GOAL OF THE EXERCISE >> Search the data below for "will" and report how many lines contain it, with no other text.

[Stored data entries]
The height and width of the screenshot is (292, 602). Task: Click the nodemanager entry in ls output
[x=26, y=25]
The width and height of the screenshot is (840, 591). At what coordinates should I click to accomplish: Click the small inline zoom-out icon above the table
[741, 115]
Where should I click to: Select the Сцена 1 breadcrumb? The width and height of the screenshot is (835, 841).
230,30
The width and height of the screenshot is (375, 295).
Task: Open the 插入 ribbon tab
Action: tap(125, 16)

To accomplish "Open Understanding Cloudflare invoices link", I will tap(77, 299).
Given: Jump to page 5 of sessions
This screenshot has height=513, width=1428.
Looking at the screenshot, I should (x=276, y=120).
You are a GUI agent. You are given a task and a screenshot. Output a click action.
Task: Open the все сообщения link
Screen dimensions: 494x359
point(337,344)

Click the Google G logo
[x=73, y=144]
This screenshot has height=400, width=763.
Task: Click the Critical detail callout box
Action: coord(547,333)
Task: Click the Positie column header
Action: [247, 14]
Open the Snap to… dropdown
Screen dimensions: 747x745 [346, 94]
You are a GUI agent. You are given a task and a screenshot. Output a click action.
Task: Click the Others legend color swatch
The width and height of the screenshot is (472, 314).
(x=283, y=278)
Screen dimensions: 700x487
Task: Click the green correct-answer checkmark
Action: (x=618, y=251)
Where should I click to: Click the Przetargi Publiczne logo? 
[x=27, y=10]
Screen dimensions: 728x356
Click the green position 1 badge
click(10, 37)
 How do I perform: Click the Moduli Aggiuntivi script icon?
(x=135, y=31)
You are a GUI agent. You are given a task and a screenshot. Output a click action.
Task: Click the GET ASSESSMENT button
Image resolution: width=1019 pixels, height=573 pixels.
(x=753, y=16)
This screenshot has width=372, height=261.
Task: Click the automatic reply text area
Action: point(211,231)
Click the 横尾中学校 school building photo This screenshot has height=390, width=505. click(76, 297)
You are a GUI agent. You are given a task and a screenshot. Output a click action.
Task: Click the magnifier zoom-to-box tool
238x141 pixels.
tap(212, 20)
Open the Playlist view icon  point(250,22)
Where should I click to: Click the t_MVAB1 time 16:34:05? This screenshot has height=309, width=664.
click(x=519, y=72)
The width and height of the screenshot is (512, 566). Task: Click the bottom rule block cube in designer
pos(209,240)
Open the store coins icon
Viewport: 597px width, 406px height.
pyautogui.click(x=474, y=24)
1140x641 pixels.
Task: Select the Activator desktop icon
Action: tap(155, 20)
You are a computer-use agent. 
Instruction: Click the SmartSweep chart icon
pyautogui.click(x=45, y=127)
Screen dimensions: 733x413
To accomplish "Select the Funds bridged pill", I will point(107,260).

ANSWER SECTION >> 2